T.G: Bence garip değil; dokunaklı. Bir açıdan bakıldığında müzik yerelleşmiş bir şey; ama aynı zamanda çok küresel bir dil ve dünyanın bir çok bölgesinin halk şarkıları arasında mod ve ölçü benzerlikleri var. Örneğin son günlerde Persli bir müzisyene karşı anlık bir bağlantı hissettim. Bunun dışında da müthiş bir İranlı şarkıcı ile çalıyorum. Bir açıdan kültürel olarak uzak; ama aynı zamanda o kadar doğal hissediyorsunuz ki... Büyük ihtimalle karşınızdakinin içinizde çok derinde bir şey ile rezonans halinde olduğundan veya bütün dinlerin tasarlanmış geleneklerinden dolayı böyle oluyor: Sufi, meditasyonlar, halk müziği teması üzerine kurulu olan Norveç ilahileri.

F.E: Ulusların üstünde bir şey yani…

T.G: Evet. Bunun yanında, sessizlik ve her sesi temizce duymak günümüz modern dünyasında bir çok insanın hasret kaldığı bir şey. Eğer büyük bir şehirde yaşıyorsanız bunu bulmanız çok zor.

F.E: Ses ve Sessizlik…

T.G: Evet ve biz kesinlikle sessizliğin de notalar kadar önemsenebilmesine olanak yaratma çabası içerisinde görev sahibiyiz.

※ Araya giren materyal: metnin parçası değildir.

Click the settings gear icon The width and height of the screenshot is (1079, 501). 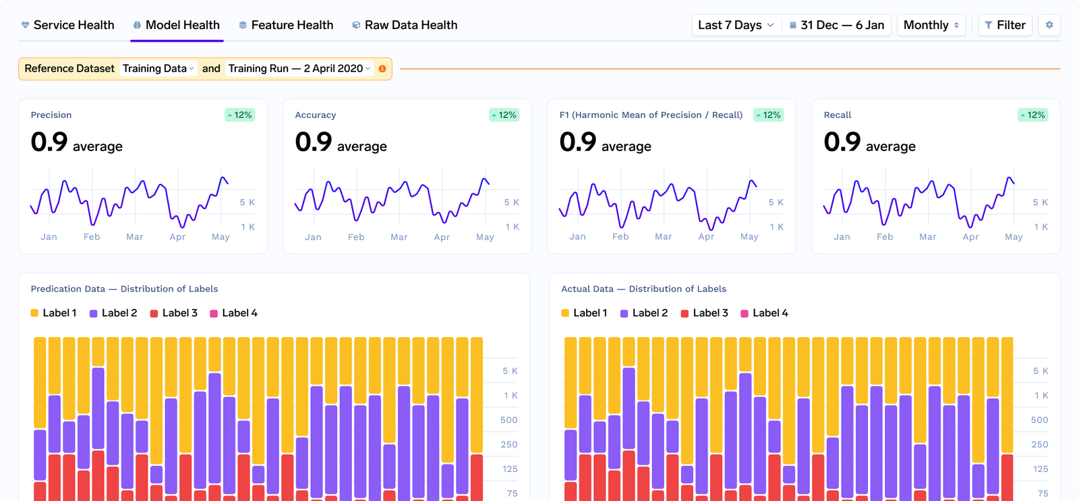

F.E: Muhteşem. Belki de bu yüzden evim, bu gürültülü ve kalabalık şehrimde her zaman kaçıp saklandığım ve sizin müziğinizi dinlediğim yer olmuştur. Bu güzel röportaj ve konserdeki muhteşem performans için teşekkür ederim. Bence, sen ve arkadaşların sayesinde bu sene, Ankara Nordik Müzik Festivali için iyi bir başlangıç oldu.

T.G: Müziğimize olan ilgin için teşekkür ederim, çok dokunaklı.